La question a été posée dans ce sujet du forum Apple. Si même là-bas on n'obtient pas de réponse&#8230; Quelqu'un pourrait le remonter pour voir.


----------



## flotow (13 Décembre 2004)

exactement, la question reste posée!
quelqu'un peut il prendre une photo pour le forum?
merci!


----------



## garuda (14 Décembre 2004)

in_Mac_we_trust a dit:
			
		

> exactement, la question reste posée!
> quelqu'un peut il prendre une photo pour le forum?
> merci!




J'avais posé exactement la meme question car je l'ai transporté en avion au dessus de l'océan (sans commentaire    ).
En fait, pour retirer le pied et seulement le pied, il faut un tournevis et beaucoup de courage et de chance. Quand je me suis retrouvé devant la bête,  j'ai flanché car je n'avais pas d'info sur la procédure et c'est quand même 11kg qui passe dans le systeme, donc bon   

A moins que le kit VESA soit sorti, car il y est dit qu'il y a un outil special pour démonter le pied..

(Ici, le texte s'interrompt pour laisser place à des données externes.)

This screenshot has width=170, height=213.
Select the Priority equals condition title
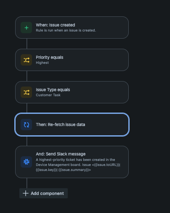coord(50,58)
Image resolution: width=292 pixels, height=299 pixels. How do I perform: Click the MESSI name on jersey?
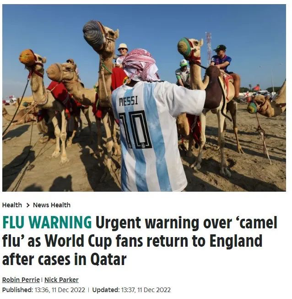pos(128,101)
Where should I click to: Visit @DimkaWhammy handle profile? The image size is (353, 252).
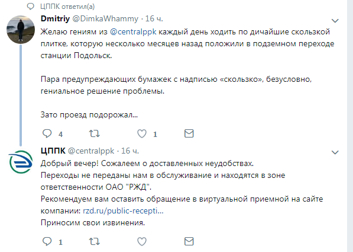(x=105, y=18)
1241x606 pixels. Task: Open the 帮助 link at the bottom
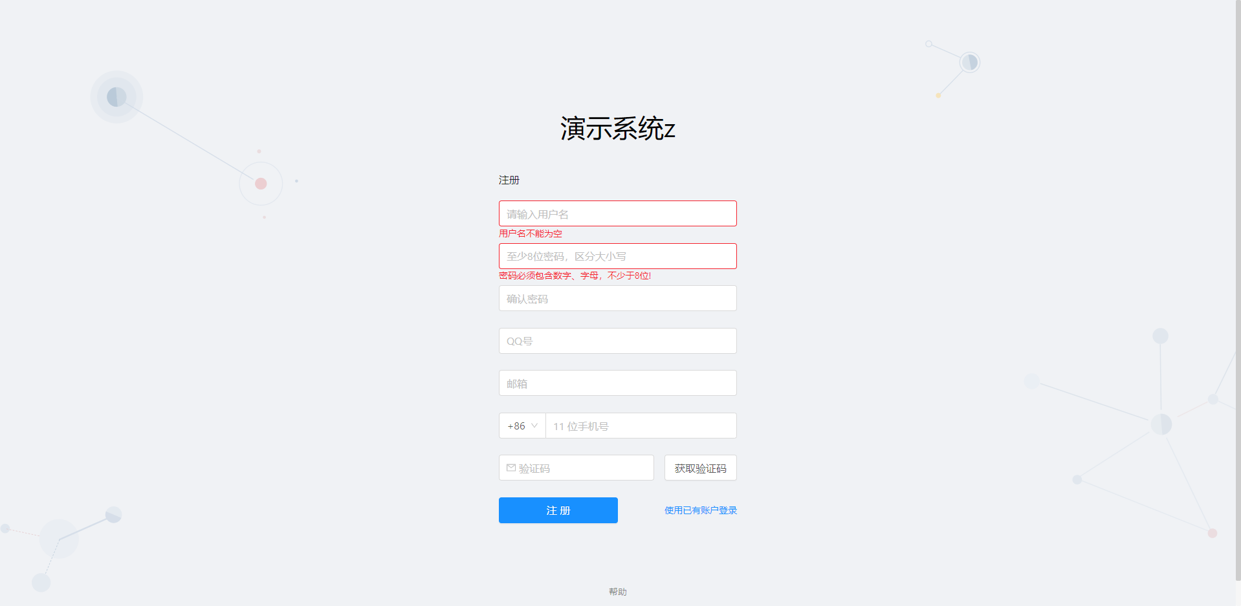[618, 592]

En tout cas, quelqu'un avait très gentiment pris une photo de son capot dans le forum (cherche dans les discussions d'il y a 5 semaines environ). Tu verras qu'il y a un boitier à ouvrir (comment ?) et des joints à decoller (oula  :hein: ).

tiens moi au jus


----------



## flotow (16 Décembre 2004)

si c'etait pour le ballader au dessus de l'oceaun, comment ca c'est passer a la douane?

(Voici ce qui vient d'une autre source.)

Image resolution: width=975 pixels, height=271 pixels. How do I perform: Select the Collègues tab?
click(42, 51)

en fait, c'est que je vais ramener mon iMac des Us(normalement,) et que passer la boite, c'est un gros risque!! et de plus il ne faut pas le mettre dans les bagages car trop fragile. Donc, il faut prend l'ecran/Uc en cabine, et le pied en soute dans les bagages. C'est pour ca que je pose cette question. Mais si quelqu'un a une meilleure idea pour le passer, et surtout pour ne pas trop se faire remarquer a la douane...
merci:!


----------